In the early stages of any project, I consider what method might encourage the most creative and expansive outcomes; for example, text on a page allows for an intricate citational practice that is hard to produce on screen, whereas moving-image welcomes sound design and opportunities for collective witnessing. Borrowing from the legacies of Marshall McLuhan – perhaps most well known for arguing that the medium is the message – I believe that the medium is the method. I understand my art practice as an opportunity to engage audiences differently, often outside the bounds and structural limitations of the academy.
Tell us how you first came across the story of Agnes, the central character in Framing Agnes, which premiered at the 2019 Tribeca Film Festival. What did you find that made you think this should be made into a film?
In 2013-2014, I received a Mellon Fellowship for Arts Practice and Scholarship at the University of Chicago to work with sociologist Kristen Schilt. Together, we taught a class called “Tell Me the Truth: The Politics of Narrative Construction,” which combined sociological and documentary film theory and methods to interrogate the construction of “expert” knowledge across disciplines. The case study of Agnes is widely regarded as the first sociological case study of a transgender person. As part of our research, Kristen and I gained access to the private archive of one of the doctors who was working with Agnes at UCLA in the late 1950s. After multiple visits, we happened upon eight other case files of gender non-conforming people that never made it into published research alongside Agnes. The film was an opportunity for us to ask: What if they had?

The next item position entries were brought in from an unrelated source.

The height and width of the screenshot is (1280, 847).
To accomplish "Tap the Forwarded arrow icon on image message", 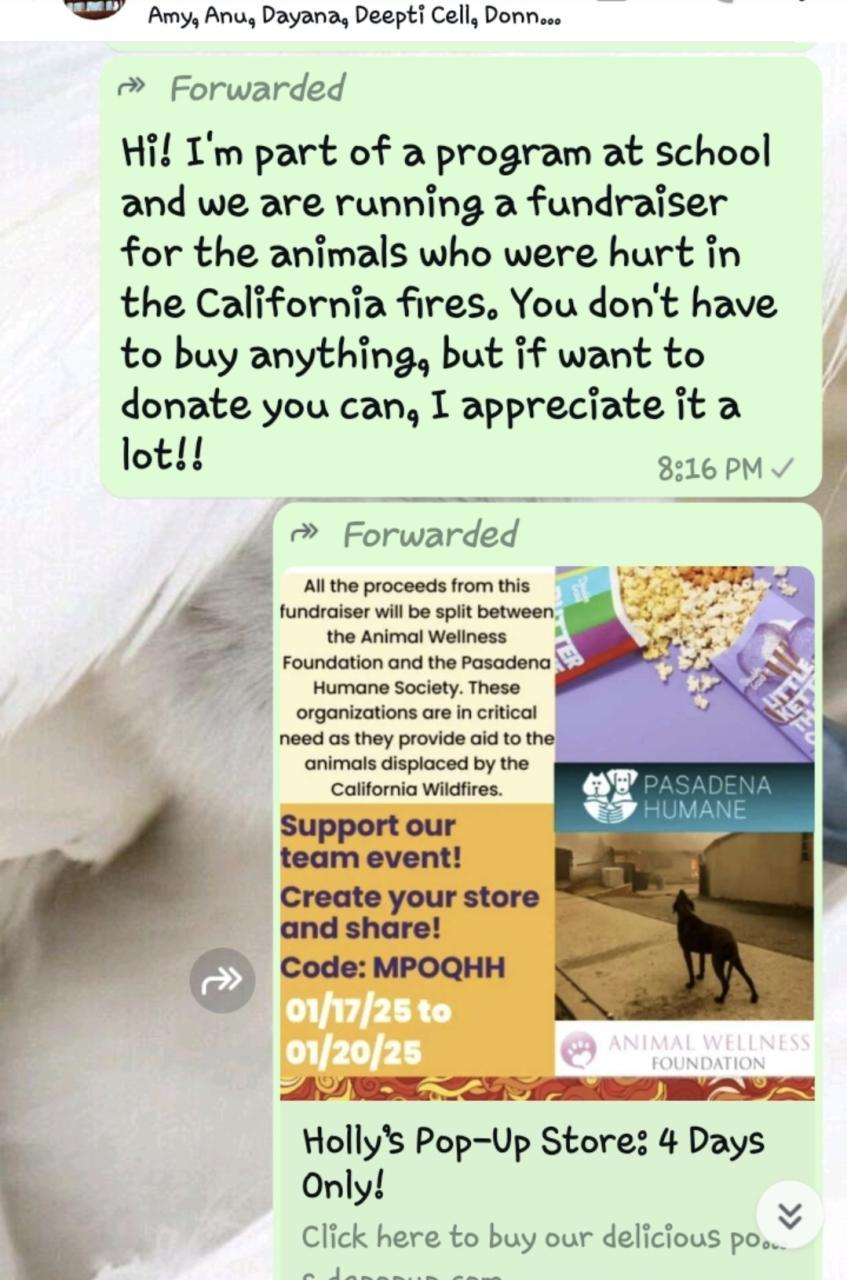I will click(304, 533).
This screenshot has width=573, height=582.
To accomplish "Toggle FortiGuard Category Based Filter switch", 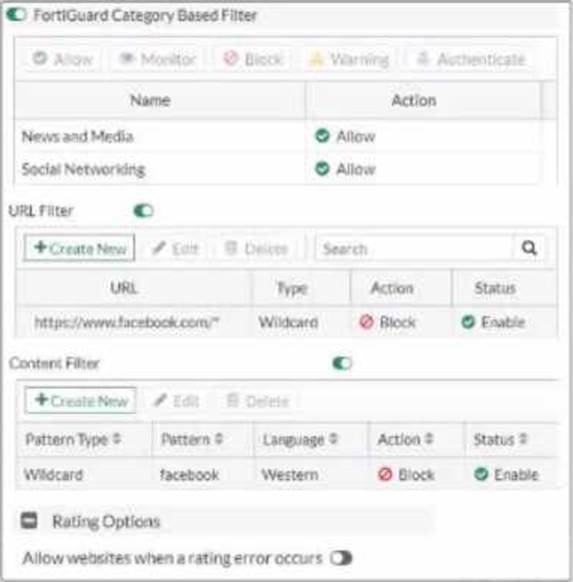I will coord(17,15).
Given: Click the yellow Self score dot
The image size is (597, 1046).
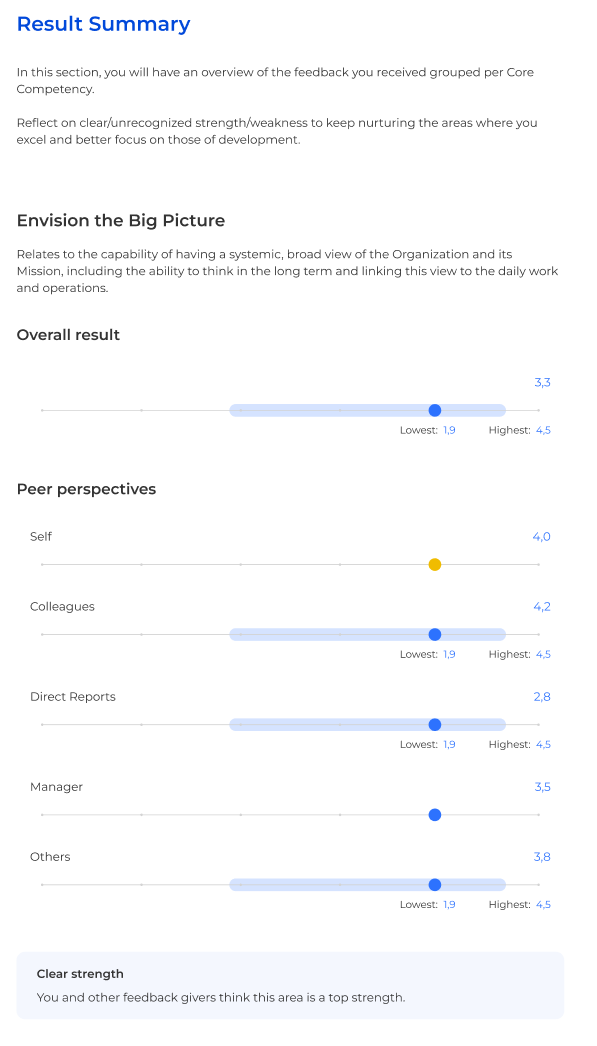Looking at the screenshot, I should click(435, 564).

What could we have learned about the makings of sex and gender in the mid-century had we had access to the lives, struggles, and triumphs of these people? Film opened up an exploratory, speculative, and visual economy previously foreclosed by traditional forms of academic research.
What will your forthcoming scholarly book, Conceptualizing Agnes: Exemplary Cases and the Disciplines of Gender, co-authored with University of Chicago sociologist Kristen Schilt, examine beyond the film about Agnes and other cases of gender nonconforming people in the 1950s?
Where Framing Agnes quite literally turns the lens of the camera toward various research subjects, Conceptualizing Agnes flips the gaze back onto the doctors and structural research apparatus that constructed Agnes as the locus classicus of transgender existence in sociology. Kristen and I have collaborated on many projects now, and we playfully summarize our dynamic as “chicken two ways” – we share innumerable curiosities and intellectual investments in gender and sexuality but gravitate toward different media to explore our investments. Kristen has always worked within academic sociology, though we joke that our collaboration has ruined her for the traditional social sciences because she is now working on several creative projects beyond our film. For us, Framing Agnes and Conceptualizing Agnes both show the possibilities of cross-disciplinary collaboration, and what might be possible when we collectively put pressure on the boundaries of our respective disciplines.
How do you view the relationship between your scholarly and artistic practices? Do they feed each other, or are they separate practices that occasionally intersect?
I understand my scholarly and artistic practices to be much like music tracks mixed in a sound studio. While perhaps isolated in moments, they are designed and executed to be played in tandem. To push the metaphor further, I understand that part of my job is to amplify and/or accelerate certain claims based on environments of reception. For example, how much does an audience at Tribeca need (or want!) to know about niche sociological history? Or in what ways must I make explicit the theoretical underpinnings of my work in order to remain legible – or gain traction – in the academy? Depending on context and audience, my approach to discussing each element of the work will vary.
What would you like to focus on next for your research?
At present, I am expanding the 19-minute version of Framing Agnes into a feature film with support from Telefilm Canada’s Talent to Watch program, and I am co-directing a feature-length documentary about jazz musician Billy Tipton. Alongside my film work, I am completing a book manuscript that explores my family’s relation to Marshall McLuhan to think through constitutive relationships between media, violence, masculinity, and kinship.